Has there ever been a business concept so well understood, but poorly implemented than focusing your organization on achieving outcomes?

If you’re an external sales organization, it sounds like “Solution Selling” (or strategic selling, insight selling, customer centric, consultative selling, etc.). You know the talk track, companies should sell based on delivering business value and not on features.

Or, if you are part of a large organization, the concept of Total Quality Management (or six sigma, lean, balanced scorecards, Hoshin Kanri, etc.). You know that talk track too, organizations should focus on customer requirements and develop supplier specifications to organize around.

Clearly, the idea of focusing on business outcomes is not a new concept.

Unfortunately, we still have sales reps using sales collateral delivered by the product marketing group that sell product features, explaining why their ‘widget’ is better than the competitions ‘widget’.

Amazingly, we still have consultants and organizational strategy teams that talk about that one new, magic metric that everyone should be measured on from top to bottom.

You would think that focusing your organization on achieving outcomes would be as fundamental as getting up in the morning. But it’s not. Business has not done a good job of operationalizing the concept and there are still some people that don’t really believe in the pursuit of business outcomes as a way to drive organizational performance.

The Case for Pursuing Outcomes

Selling Customer Outcomes

In the groundbreaking book, Complexity Avalanche, JB Wood predicted that the traditional proliferation of bells and whistles intended to differentiate the product and lead to more sales, would actually lead to less sales.

Source: Complexity Avalanche, 2009.

Source: Complexity Avalanche, 2009.

The problem was rooted in the reality that customers could not consume, ie take advantage of, the new features. Wood called this the Consumption Gap.
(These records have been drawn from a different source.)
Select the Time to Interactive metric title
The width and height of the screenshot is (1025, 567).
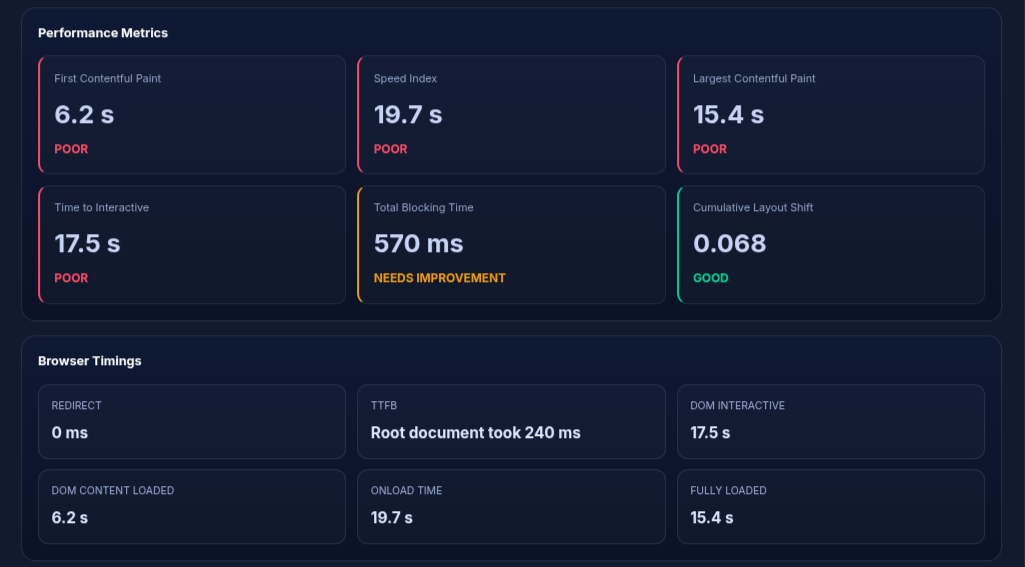pyautogui.click(x=101, y=208)
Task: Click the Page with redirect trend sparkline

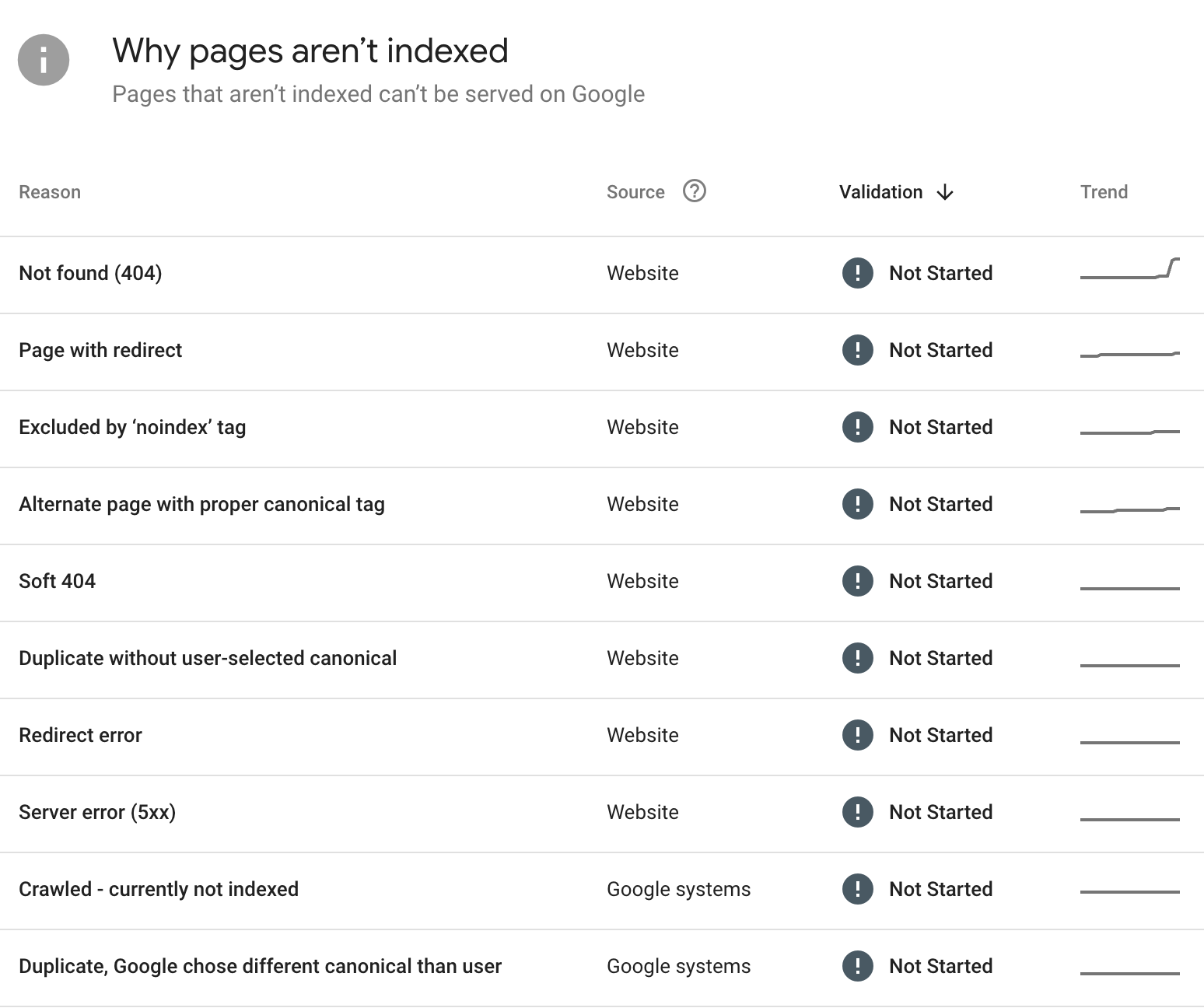Action: pos(1129,355)
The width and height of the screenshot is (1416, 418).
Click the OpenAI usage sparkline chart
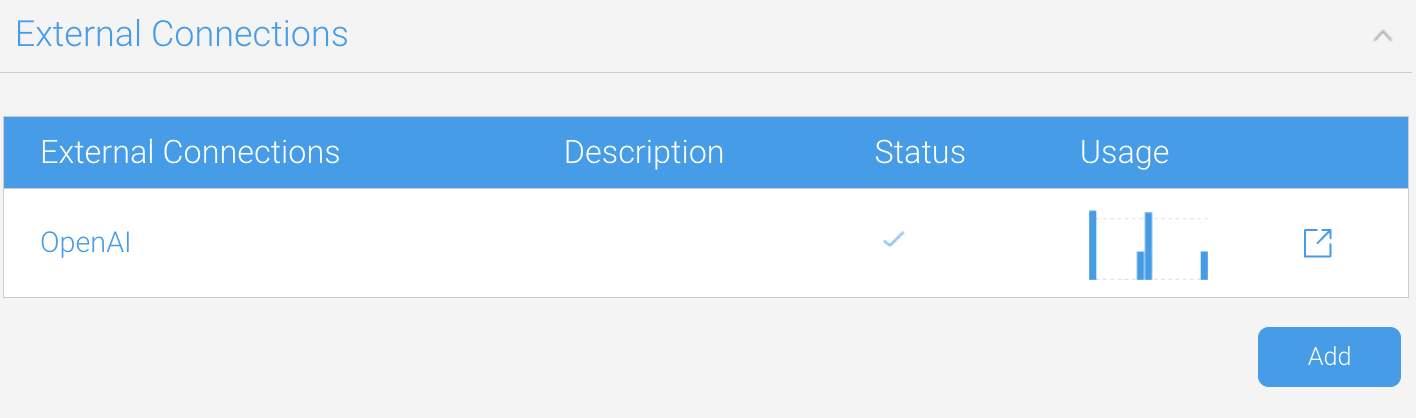tap(1149, 245)
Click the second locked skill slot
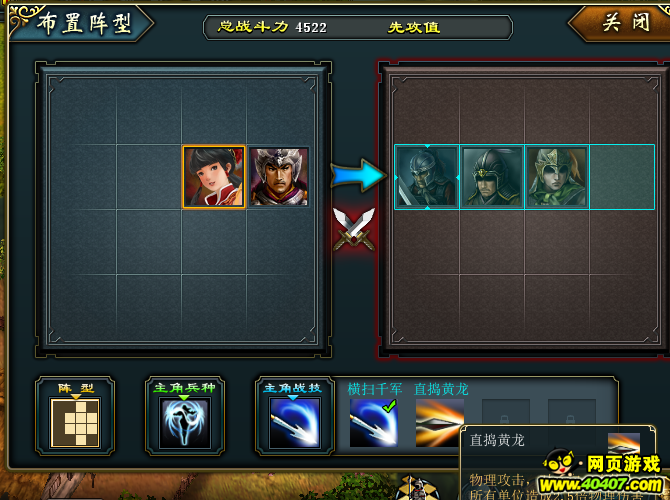Screen dimensions: 670x500 pyautogui.click(x=572, y=413)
So guess what happened – they didn’t buy the next version, or upgraded model, and sales began to decline.

How big is the problem? In my State of Field Services 2016 research paper (get your free download here), I noted that nearly $8 billion of product revenue “disappeared” for 19 hardware companies that TSIA tracks as part of the Technology and Services 50 Index in the third quarter of 2015 alone.

Source: TSIA Technology & Services 50 Index

Source: TSIA Technology & Services 50 Index

Presenting customers with features that they can’t consume or that have no clear path to helping them deliver business outcomes is a going out of business strategy.

Delivering Organizational Outcomes

Within any organization, an undeniable fact is that what you measure gets improved. It doesn’t matter if the metric contributes to improved business outcomes or not. I have even seen metrics that are actually detrimental to the organization “improve”. People will do what they are measured on and they are pretty good at it.

For instance, in an effort to drive a Just-In-Time initiative, the factory I just assumed responsibility for [see The Factory Case Study] was being measured on the number of part numbers that were delivered to the assembly line in daily quantities. This stopped the day I saw a material handler breakdown boxes of screws to deliver handfuls to each station, each day. Great concept, bad metric. Allowing your organization to work on initiatives that are not in line with organizational outcomes is career limiting.

Why outcomes? No outcome focus = no success

The days of selling complexity and features instead of simplicity and outcomes are long gone. Sales organizations and product marketing teams need to start with their customer’s outcome and clearly articulate how their product and services impact that outcome.

The days of having enough staff in an organization to spend time working on initiatives that don’t contribute to business outcomes are long gone. Managers have to start with their business objectives and identify key drivers of the current system so that they can achieve current objectives.

Bottom line: if you don’t align all of your activities to business outcomes, you won’t survive.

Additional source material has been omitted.